### Problem statement
Scan the material below and copy every line holding the word "under".

### Excerpted data
######

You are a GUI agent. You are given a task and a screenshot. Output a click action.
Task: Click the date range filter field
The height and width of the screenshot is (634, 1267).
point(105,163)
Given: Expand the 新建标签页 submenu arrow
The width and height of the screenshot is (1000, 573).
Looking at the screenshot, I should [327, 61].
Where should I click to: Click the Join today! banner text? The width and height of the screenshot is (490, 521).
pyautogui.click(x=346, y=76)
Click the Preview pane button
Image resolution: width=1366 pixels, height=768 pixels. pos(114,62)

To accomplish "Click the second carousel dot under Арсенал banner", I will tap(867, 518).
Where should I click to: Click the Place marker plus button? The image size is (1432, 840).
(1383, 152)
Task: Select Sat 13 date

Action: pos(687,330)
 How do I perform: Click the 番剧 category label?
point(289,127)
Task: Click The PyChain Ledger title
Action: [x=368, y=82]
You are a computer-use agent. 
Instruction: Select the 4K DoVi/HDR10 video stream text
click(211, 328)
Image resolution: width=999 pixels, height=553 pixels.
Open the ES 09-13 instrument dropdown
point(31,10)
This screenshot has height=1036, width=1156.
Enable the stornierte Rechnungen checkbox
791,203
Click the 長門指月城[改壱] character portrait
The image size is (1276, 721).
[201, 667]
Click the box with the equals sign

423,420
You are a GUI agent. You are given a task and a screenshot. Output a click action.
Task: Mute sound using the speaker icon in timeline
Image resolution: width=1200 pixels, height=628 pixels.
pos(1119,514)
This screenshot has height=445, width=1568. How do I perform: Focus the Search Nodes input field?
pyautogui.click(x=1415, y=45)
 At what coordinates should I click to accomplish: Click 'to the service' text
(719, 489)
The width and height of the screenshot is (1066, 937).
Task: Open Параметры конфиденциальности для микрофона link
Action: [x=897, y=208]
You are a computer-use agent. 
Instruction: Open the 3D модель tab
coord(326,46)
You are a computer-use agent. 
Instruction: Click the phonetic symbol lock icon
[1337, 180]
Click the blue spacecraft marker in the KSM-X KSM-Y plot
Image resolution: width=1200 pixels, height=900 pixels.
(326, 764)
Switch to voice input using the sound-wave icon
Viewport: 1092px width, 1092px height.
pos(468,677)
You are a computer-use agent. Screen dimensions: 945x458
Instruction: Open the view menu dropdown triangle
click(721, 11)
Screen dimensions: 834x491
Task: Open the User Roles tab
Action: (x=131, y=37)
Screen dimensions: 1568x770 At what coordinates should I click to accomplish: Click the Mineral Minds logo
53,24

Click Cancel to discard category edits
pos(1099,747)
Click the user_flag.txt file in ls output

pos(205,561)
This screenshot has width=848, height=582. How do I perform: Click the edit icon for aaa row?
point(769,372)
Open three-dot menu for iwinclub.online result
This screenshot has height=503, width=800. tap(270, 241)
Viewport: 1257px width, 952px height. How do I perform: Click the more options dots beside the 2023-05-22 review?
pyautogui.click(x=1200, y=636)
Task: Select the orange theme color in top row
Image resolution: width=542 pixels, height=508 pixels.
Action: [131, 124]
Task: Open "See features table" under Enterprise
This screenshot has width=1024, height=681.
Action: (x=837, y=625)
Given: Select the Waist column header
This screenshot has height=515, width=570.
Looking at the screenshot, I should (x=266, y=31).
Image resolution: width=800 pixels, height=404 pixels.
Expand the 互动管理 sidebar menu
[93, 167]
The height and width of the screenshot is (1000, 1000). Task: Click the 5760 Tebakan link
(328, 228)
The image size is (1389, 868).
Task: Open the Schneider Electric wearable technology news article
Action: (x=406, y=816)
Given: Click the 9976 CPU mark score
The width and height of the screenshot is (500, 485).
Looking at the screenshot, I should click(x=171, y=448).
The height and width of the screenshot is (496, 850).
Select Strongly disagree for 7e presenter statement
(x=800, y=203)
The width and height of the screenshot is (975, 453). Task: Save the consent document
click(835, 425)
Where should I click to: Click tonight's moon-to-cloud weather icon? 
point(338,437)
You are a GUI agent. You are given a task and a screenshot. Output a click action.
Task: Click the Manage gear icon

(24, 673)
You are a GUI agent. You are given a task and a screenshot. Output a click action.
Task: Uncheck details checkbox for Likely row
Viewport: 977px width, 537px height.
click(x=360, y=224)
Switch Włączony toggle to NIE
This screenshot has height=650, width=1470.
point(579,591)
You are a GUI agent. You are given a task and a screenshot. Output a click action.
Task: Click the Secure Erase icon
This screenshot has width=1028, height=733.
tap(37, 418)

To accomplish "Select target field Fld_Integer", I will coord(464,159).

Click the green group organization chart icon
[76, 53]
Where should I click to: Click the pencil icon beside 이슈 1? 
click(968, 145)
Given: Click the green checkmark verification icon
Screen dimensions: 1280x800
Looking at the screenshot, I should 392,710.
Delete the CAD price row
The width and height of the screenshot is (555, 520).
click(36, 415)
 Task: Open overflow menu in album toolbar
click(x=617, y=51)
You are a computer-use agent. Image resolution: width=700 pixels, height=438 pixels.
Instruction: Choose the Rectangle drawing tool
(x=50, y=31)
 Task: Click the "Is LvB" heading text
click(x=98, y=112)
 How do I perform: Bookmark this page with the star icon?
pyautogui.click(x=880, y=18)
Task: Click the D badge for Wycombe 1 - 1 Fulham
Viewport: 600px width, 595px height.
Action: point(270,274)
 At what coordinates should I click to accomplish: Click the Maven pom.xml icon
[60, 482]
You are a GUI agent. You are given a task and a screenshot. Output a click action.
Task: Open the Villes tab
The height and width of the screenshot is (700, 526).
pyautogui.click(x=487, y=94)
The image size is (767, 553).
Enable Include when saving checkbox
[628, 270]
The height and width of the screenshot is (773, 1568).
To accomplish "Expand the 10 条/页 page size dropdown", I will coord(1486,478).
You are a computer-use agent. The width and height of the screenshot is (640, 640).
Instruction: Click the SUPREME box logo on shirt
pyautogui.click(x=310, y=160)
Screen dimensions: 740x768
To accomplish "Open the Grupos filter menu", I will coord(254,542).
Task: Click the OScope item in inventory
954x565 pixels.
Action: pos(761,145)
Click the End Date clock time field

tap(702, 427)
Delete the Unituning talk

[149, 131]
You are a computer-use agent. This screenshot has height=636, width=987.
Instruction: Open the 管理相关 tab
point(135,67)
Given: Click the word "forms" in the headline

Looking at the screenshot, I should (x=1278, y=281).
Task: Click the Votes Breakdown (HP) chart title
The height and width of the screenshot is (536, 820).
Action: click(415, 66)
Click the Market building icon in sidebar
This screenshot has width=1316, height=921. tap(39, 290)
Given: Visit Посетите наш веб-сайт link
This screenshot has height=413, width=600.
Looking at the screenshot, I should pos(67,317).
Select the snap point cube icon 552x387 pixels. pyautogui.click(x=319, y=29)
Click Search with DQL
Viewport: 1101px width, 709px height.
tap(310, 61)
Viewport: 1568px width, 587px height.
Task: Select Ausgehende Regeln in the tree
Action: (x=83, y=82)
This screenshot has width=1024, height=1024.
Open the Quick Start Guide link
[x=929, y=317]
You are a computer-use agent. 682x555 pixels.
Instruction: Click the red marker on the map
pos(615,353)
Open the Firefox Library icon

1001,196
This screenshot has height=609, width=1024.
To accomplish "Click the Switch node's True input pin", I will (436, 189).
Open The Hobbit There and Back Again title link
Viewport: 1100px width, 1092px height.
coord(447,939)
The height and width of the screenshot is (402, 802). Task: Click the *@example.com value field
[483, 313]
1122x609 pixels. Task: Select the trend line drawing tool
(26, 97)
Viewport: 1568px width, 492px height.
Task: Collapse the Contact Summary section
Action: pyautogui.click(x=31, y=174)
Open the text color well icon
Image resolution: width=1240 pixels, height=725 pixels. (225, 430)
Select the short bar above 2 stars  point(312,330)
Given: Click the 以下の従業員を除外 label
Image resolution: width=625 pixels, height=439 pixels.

######

### Answer box
To accomplish "Click the second carousel dot under Арсенал banner", I will tap(867, 518).
Task: Open "See features table" under Enterprise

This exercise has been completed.